WORK REQUIRED: Copy out the forum thread below about building a custom code search index in Go, word for word and in full.

SELECTED PASSAGE:
[HN Gopher] Building a custom code search index in Go
___________________________________________________________________
Building a custom code search index in Go
Author : boyter
Score : 74 points
Date : 2022-11-23 10:17 UTC (12 hours ago)
(HTM) web link (boyter.org)
(TXT) w3m dump (boyter.org)
| anxiously wrote:
| Is fitting the index in ram really that important? Obviously it
| is fast, but if you can get away with storing it on a fast disk
| like an nvme gen4 then why not?
| GaryNumanVevo wrote:
| Extremely important, search indexes are cache optimized. Live
| update indexes even more so.
| alecthomas wrote:
| Great read, but a basic search yields zero results:
|
| https://searchcode.com/?q=kong.New+lang%3Ago
|
| Same search on GitHub:
|
| https://github.com/search?type=code&q=kong.New
|
| Edit: there also doesn't seem to be any ranking at all, such as
| exact word matches being boosted
| alecthomas wrote:
| > But let me know where it's not doing what you expect and I'll
| fix it.
|
| I would expect > 0 results for the above search
|
| Same search on SourceGraph:
| https://sourcegraph.com/search?q=context:global+kong.New&pat...
| boyter wrote:
| Ah I see a vanity search! The ones that always cause issues
| :)
|
| Its just down to it not being in the index, I shall ensure I
| add it just for you based on this.

SUPPLIED INFORMATION:

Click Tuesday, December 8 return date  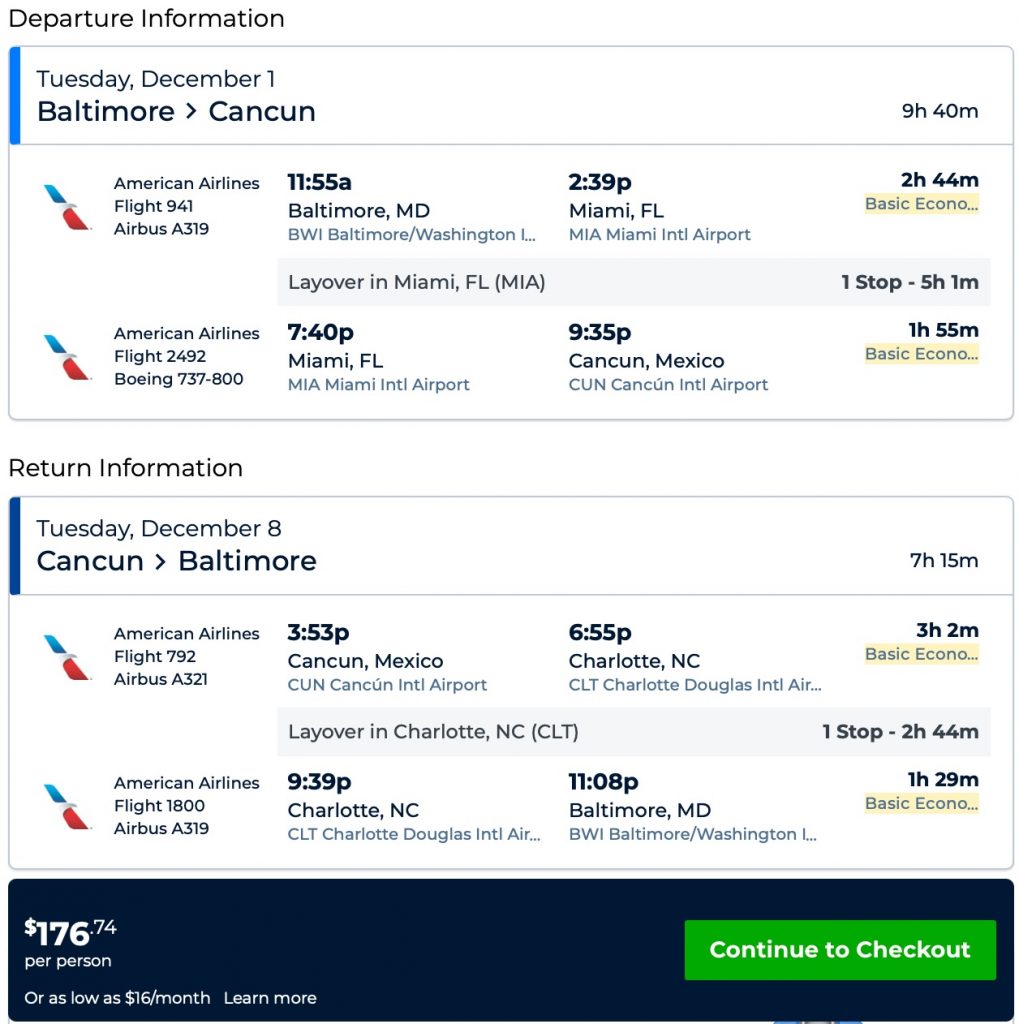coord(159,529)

...

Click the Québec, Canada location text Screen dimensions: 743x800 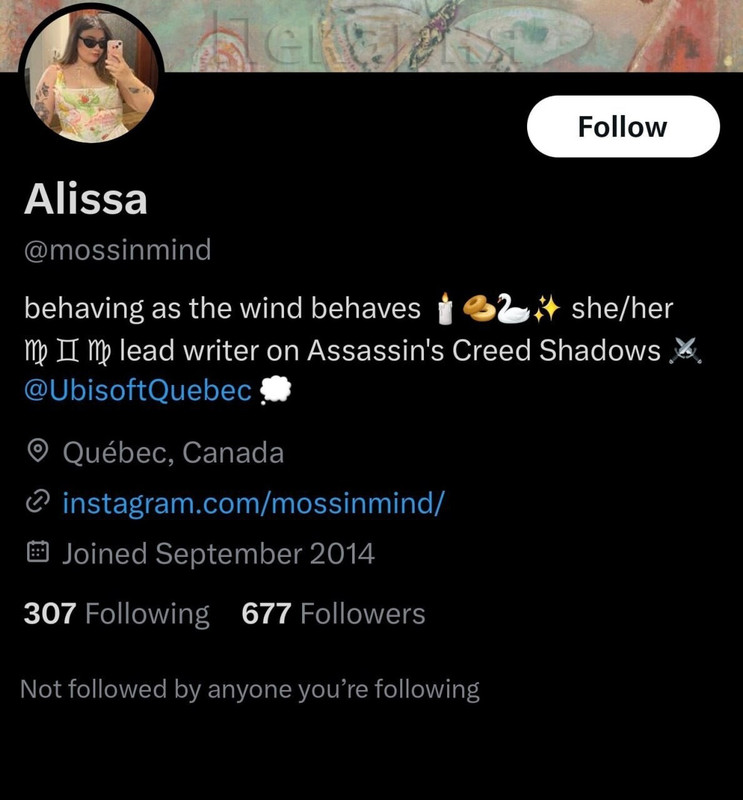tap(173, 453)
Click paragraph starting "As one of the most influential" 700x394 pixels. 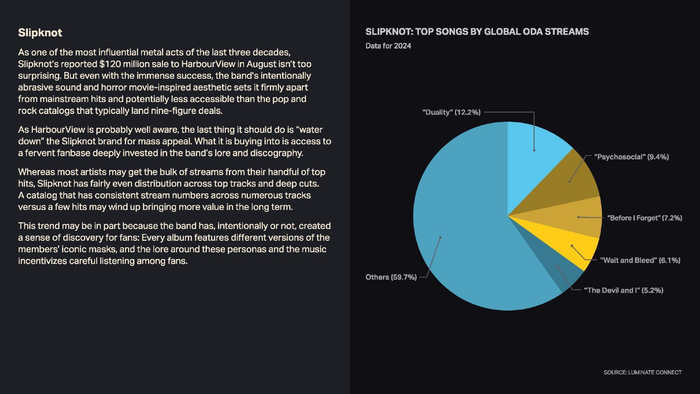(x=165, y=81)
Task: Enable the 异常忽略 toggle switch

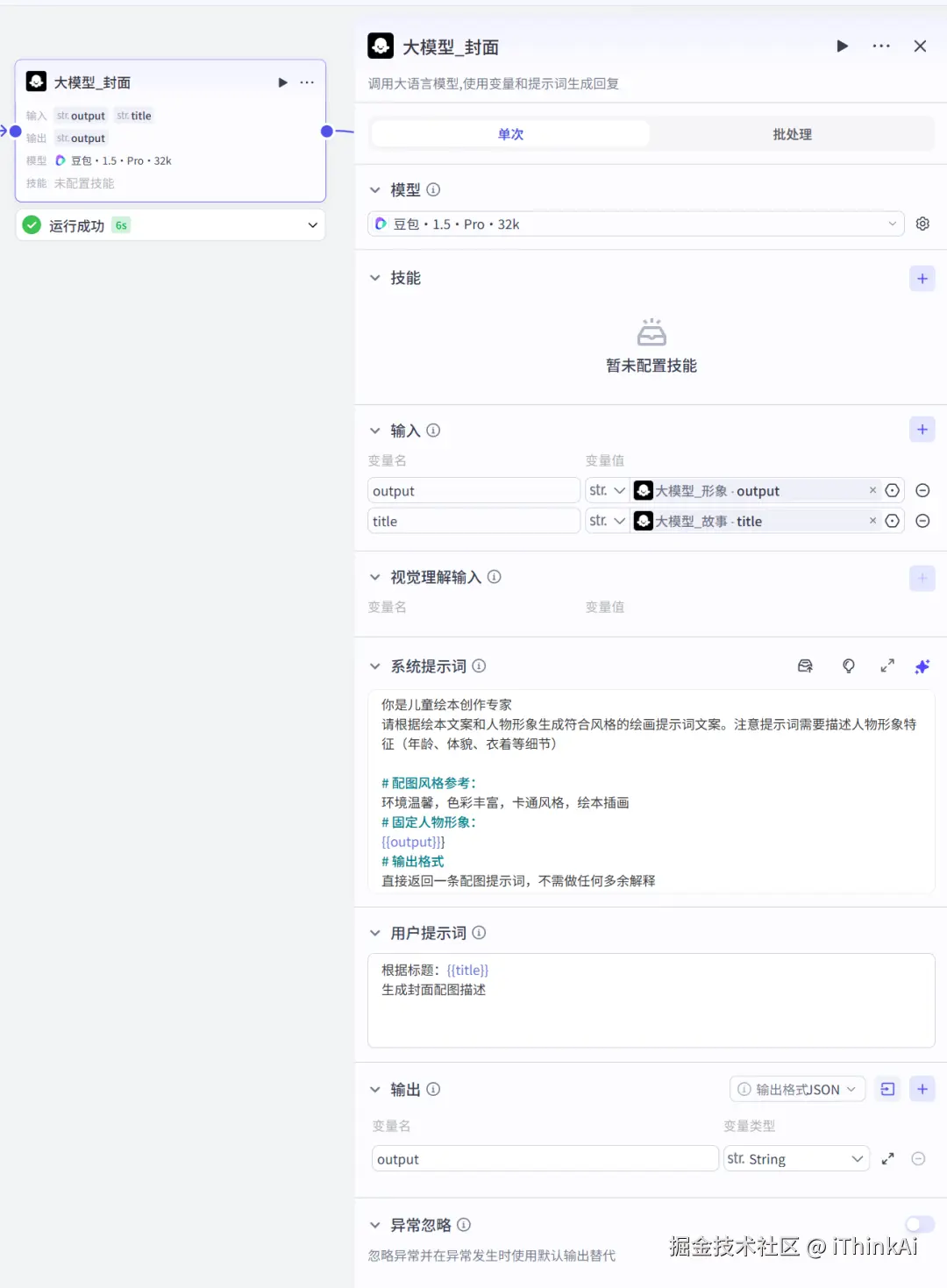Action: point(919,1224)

RESULT FOR THIS TASK:
[HN Gopher] Building a custom code search index in Go
___________________________________________________________________
Building a custom code search index in Go
Author : boyter
Score : 74 points
Date : 2022-11-23 10:17 UTC (12 hours ago)
(HTM) web link (boyter.org)
(TXT) w3m dump (boyter.org)
| anxiously wrote:
| Is fitting the index in ram really that important? Obviously it
| is fast, but if you can get away with storing it on a fast disk
| like an nvme gen4 then why not?
| GaryNumanVevo wrote:
| Extremely important, search indexes are cache optimized. Live
| update indexes even more so.
| alecthomas wrote:
| Great read, but a basic search yields zero results:
|
| https://searchcode.com/?q=kong.New+lang%3Ago
|
| Same search on GitHub:
|
| https://github.com/search?type=code&q=kong.New
|
| Edit: there also doesn't seem to be any ranking at all, such as
| exact word matches being boosted
| alecthomas wrote:
| > But let me know where it's not doing what you expect and I'll
| fix it.
|
| I would expect > 0 results for the above search
|
| Same search on SourceGraph:
| https://sourcegraph.com/search?q=context:global+kong.New&pat...
| boyter wrote:
| Ah I see a vanity search! The ones that always cause issues
| :)
|
| Its just down to it not being in the index, I shall ensure I
| add it just for you based on this.